Each line that contains the word "computer" is to be copied from the records below.

Extracted data entries
= Beginning of Section =

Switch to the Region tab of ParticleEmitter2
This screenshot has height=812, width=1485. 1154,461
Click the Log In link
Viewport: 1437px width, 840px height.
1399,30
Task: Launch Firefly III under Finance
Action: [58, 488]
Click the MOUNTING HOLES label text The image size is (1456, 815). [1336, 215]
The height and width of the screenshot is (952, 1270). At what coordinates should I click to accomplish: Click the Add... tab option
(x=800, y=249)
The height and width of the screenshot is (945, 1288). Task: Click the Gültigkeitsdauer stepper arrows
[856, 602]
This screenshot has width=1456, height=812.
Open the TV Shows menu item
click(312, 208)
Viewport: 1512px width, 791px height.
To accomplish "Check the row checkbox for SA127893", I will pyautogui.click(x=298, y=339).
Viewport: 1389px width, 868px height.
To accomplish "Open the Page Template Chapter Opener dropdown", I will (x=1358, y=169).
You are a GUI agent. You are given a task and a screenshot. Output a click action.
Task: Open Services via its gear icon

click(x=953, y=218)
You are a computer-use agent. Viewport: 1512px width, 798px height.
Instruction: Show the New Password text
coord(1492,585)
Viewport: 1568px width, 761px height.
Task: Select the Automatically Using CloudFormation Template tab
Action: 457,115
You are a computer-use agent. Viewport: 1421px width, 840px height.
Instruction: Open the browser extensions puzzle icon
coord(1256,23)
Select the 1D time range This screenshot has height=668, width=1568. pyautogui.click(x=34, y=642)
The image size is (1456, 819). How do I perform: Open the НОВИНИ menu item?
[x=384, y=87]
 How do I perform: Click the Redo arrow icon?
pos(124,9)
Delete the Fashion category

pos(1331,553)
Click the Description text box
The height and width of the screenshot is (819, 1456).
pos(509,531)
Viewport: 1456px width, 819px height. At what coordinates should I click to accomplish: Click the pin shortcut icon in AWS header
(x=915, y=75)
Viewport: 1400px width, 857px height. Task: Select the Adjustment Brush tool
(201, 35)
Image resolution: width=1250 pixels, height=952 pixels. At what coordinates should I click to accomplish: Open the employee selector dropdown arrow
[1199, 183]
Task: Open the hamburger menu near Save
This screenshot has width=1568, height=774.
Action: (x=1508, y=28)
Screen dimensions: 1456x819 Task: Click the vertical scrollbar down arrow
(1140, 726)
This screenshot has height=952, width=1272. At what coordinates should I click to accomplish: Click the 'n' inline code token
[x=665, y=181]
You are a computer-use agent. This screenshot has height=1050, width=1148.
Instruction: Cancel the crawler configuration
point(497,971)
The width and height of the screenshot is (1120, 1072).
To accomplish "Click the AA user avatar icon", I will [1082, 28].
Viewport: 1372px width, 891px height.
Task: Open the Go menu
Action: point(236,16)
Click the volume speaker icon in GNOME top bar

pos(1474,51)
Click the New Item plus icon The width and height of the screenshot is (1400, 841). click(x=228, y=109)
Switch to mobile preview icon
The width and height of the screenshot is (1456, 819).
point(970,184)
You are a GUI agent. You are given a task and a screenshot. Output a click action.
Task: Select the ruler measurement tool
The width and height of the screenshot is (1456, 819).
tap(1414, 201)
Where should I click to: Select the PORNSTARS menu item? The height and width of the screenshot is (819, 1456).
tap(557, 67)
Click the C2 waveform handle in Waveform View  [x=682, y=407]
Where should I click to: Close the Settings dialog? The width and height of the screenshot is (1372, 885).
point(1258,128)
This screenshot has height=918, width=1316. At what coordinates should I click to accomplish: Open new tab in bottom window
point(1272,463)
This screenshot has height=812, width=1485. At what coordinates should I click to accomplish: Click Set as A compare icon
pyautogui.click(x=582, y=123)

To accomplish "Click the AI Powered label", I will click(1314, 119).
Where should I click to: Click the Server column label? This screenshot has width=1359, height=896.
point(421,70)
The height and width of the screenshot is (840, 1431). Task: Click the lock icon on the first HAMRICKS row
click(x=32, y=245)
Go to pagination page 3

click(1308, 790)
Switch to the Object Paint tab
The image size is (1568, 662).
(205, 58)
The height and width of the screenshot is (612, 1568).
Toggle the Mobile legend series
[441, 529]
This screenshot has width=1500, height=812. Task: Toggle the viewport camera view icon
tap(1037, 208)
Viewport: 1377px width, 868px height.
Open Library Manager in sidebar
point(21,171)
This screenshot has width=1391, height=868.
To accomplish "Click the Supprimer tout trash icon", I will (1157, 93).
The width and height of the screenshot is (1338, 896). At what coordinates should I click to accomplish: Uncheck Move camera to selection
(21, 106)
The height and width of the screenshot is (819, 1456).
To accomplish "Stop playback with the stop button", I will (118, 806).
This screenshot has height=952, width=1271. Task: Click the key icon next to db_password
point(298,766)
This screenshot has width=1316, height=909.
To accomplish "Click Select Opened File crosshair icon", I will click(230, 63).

= End of Section =

§ Result of the task:
You are a computer-use agent. Viewport: 1512px width, 798px height.
You are a computer-use agent. Viewport: 1421px width, 840px height.
You are a computer-use agent. This screenshot has height=1050, width=1148.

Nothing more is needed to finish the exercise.